A medida que las protestas se intensifican y los indicadores macroeconómicos se deterioran, Bolivia se asoma al abismo. Las decisiones que se tomen –o se dejen de tomar– en los próximos meses marcarán el destino de una generación.
Brújula Digital|01|05|25|
Horacio Calvo
El modelo económico estatal atraviesa una crisis sin precedentes. La caída de las reservas, la escasez de dólares y el colapso del aparato productivo revelan el agotamiento de un sistema que priorizó la retórica antes que la gestión.
El discurso de la soberanía económica, durante años bandera del oficialismo boliviano, comienza a resquebrajarse frente a la evidencia de una crisis sistémica. Bolivia ha entrado en una etapa de fragilidad sin precedentes desde el retorno a la democracia. La escasez de divisas, la inflación acumulada y las crecientes protestas sociales ilustran un país paralizado por su propia estructura.
Los síntomas del deterioro son múltiples y acumulativos. Las reservas internacionales netas han caído a niveles históricos, el dólar escasea en el mercado formal, y la cotización en el mercado paralelo supera la oficial en más del 100%. Mientras tanto, la inflación –que Bolivia logró contener durante más de una década– ha repuntado con fuerza: el índice acumulado hasta marzo de 2025 fue del 5%, el más alto en 33 años.

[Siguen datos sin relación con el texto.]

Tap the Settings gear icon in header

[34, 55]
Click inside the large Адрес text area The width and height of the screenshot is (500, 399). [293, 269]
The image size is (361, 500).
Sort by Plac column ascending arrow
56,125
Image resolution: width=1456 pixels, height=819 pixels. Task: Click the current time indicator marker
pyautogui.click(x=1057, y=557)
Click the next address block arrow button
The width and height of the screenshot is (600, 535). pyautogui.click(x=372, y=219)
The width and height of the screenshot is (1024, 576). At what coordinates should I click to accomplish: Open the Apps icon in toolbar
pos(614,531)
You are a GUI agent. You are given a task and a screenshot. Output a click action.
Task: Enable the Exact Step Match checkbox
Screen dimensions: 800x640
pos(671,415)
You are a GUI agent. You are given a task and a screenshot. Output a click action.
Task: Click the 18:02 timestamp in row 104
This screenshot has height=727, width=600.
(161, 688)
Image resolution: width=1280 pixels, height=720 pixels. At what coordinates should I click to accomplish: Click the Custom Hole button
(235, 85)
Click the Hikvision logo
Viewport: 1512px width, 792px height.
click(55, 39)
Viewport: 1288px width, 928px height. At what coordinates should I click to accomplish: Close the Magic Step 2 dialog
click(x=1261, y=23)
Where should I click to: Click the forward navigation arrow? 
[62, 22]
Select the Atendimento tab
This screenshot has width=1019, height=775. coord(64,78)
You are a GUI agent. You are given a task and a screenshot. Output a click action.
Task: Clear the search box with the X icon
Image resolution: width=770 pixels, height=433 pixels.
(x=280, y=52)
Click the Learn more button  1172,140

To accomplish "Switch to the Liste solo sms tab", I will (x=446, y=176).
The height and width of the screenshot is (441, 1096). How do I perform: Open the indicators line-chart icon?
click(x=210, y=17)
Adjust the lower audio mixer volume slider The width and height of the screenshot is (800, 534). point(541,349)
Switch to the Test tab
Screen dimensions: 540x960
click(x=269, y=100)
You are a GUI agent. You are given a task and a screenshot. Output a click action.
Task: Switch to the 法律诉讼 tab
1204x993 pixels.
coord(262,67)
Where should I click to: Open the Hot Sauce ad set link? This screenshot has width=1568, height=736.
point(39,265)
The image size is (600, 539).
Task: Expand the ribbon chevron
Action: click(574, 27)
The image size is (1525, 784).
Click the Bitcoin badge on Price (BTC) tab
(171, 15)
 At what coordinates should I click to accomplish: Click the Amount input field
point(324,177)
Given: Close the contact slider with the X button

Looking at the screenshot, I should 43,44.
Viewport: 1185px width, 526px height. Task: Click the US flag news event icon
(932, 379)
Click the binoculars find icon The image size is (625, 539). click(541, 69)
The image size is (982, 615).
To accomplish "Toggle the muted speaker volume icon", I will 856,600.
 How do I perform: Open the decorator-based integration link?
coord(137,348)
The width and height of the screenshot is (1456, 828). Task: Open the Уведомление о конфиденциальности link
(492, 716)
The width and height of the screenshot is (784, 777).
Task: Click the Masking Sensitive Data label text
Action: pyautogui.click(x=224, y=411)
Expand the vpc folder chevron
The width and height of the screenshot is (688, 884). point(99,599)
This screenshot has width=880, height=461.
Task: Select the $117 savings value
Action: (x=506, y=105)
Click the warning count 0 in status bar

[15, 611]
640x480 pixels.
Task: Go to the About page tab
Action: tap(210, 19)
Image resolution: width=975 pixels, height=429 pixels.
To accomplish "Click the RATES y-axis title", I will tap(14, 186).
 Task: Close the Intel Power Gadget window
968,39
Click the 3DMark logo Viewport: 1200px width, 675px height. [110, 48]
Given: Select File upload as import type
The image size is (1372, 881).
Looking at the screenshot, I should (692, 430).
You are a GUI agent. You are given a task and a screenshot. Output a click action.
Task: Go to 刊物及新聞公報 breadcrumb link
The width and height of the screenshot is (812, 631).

La carne, el arroz y el transporte interdepartamental encabezan la lista de productos encarecidos, afectando especialmente a las familias con menores ingresos.
Todo esto ocurre en un contexto de creciente incertidumbre política. El Movimiento al Socialismo (MAS), en el poder desde 2006, enfrenta su mayor crisis interna, con divisiones abiertas entre el presidente Luis Arce y el expresidente Evo Morales y el papel, todavía por precisar, de Andrónico Rodríguez. Este conflicto ha paralizado la toma de decisiones estratégicas, dejando a la economía en piloto automático y sin capacidad de reacción.
En lugar de atender el colapso con medidas técnicas, el Ejecutivo ha optado por redoblar su narrativa altamente ideologizada. Las restricciones a las exportaciones, los subsidios a los hidrocarburos y los controles de precios son medidas que, si bien buscan proteger a la población, terminan agravando la escasez y desincentivando la producción.
El modelo de economía estatal, sostenido durante años por la bonanza gasífera, hoy muestra sus limitaciones. La falta de inversión en exploración, sumada a contratos poco competitivos, ha reducido los volúmenes de exportación de gas a menos de la mitad respecto a su pico histórico. Sin divisas, el Banco Central ha limitado la venta de dólares, generando un mercado negro que crece a la sombra de la desesperación.
El país necesita con urgencia un cambio de paradigma. El deterioro económico no se resolverá desde la confrontación política ni con retórica antiimperialista. Requiere, en cambio, una apuesta decidida por la eficiencia: por políticas públicas basadas en evidencia, responsables fiscalmente y orientadas a recuperar la confianza.
Esto implica revisar el gasto público, flexibilizar el entorno regulatorio para atraer inversión privada, diversificar la matriz productiva y recuperar la institucionalidad. También exige una nueva generación de líderes –tanto en el oficialismo como en la oposición– que privilegien la gestión por sobre la ideología.
La historia económica reciente de América Latina está llena de ejemplos de países que, tras un ciclo de estatismo ideologizado, lograron estabilizarse apostando por el pragmatismo. Bolivia no puede permitirse seguir ignorando esas lecciones.
A medida que las protestas se intensifican y los indicadores macroeconómicos se deterioran, Bolivia se asoma al abismo. Las decisiones que se tomen –o se dejen de tomar– en los próximos meses marcarán el destino de una generación.
Ante ese escenario, la disyuntiva es clara: continuar aferrados a un modelo que ya no ofrece respuestas, o asumir el reto de una transformación real, que ponga la eficiencia, la transparencia y el interés nacional por encima de cualquier bandera partidaria.